-------- Entries shown --------

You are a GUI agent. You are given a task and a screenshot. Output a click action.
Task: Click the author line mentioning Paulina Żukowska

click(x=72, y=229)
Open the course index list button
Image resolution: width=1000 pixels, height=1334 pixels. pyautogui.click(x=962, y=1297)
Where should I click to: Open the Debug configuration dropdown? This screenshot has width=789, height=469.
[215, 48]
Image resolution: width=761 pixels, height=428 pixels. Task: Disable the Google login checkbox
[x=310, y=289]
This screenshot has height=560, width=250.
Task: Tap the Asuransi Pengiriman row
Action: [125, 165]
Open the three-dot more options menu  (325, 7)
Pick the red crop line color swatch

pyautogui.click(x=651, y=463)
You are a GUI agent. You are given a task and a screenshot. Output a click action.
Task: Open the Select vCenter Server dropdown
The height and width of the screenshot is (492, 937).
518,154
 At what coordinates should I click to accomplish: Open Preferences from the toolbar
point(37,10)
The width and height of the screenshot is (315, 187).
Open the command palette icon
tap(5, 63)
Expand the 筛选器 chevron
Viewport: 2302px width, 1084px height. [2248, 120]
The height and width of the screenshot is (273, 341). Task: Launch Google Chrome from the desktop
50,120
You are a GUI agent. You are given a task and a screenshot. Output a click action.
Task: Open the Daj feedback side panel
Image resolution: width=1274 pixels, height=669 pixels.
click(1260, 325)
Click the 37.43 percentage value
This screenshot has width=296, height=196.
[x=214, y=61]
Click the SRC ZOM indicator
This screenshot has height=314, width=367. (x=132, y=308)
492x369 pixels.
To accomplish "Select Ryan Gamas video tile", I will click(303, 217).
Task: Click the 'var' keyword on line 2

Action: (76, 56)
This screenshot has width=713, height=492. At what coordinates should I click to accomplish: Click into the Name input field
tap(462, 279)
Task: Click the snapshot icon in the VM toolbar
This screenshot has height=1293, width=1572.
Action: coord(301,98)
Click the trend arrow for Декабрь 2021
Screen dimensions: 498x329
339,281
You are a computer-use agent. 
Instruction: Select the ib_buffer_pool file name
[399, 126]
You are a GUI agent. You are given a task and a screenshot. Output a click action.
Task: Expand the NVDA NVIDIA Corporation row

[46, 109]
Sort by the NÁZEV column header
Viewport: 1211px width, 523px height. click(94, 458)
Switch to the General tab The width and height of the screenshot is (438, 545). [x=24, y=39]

--------

# [Exercise]
Please return the full set of records exactly as given above.

# [Written answer]
You are a GUI agent. You are given a task and a screenshot. Output a click action.
Task: Click the author line mentioning Paulina Żukowska

click(x=72, y=229)
Open the course index list button
Image resolution: width=1000 pixels, height=1334 pixels. pyautogui.click(x=962, y=1297)
Where should I click to: Open the Debug configuration dropdown? This screenshot has width=789, height=469.
[215, 48]
Image resolution: width=761 pixels, height=428 pixels. Task: Disable the Google login checkbox
[x=310, y=289]
This screenshot has height=560, width=250.
Task: Tap the Asuransi Pengiriman row
Action: [125, 165]
Open the three-dot more options menu  (325, 7)
Pick the red crop line color swatch

pyautogui.click(x=651, y=463)
You are a GUI agent. You are given a task and a screenshot. Output a click action.
Task: Open the Select vCenter Server dropdown
The height and width of the screenshot is (492, 937).
518,154
 At what coordinates should I click to accomplish: Open Preferences from the toolbar
point(37,10)
The width and height of the screenshot is (315, 187).
Open the command palette icon
tap(5, 63)
Expand the 筛选器 chevron
Viewport: 2302px width, 1084px height. [2248, 120]
The height and width of the screenshot is (273, 341). Task: Launch Google Chrome from the desktop
50,120
You are a GUI agent. You are given a task and a screenshot. Output a click action.
Task: Open the Daj feedback side panel
Image resolution: width=1274 pixels, height=669 pixels.
click(1260, 325)
Click the 37.43 percentage value
This screenshot has width=296, height=196.
[x=214, y=61]
Click the SRC ZOM indicator
This screenshot has height=314, width=367. (x=132, y=308)
492x369 pixels.
To accomplish "Select Ryan Gamas video tile", I will click(303, 217).
Task: Click the 'var' keyword on line 2

Action: (76, 56)
This screenshot has width=713, height=492. At what coordinates should I click to accomplish: Click into the Name input field
tap(462, 279)
Task: Click the snapshot icon in the VM toolbar
This screenshot has height=1293, width=1572.
Action: coord(301,98)
Click the trend arrow for Декабрь 2021
Screen dimensions: 498x329
339,281
You are a computer-use agent. 
Instruction: Select the ib_buffer_pool file name
[399, 126]
You are a GUI agent. You are given a task and a screenshot. Output a click action.
Task: Expand the NVDA NVIDIA Corporation row

[46, 109]
Sort by the NÁZEV column header
Viewport: 1211px width, 523px height. click(94, 458)
Switch to the General tab The width and height of the screenshot is (438, 545). [x=24, y=39]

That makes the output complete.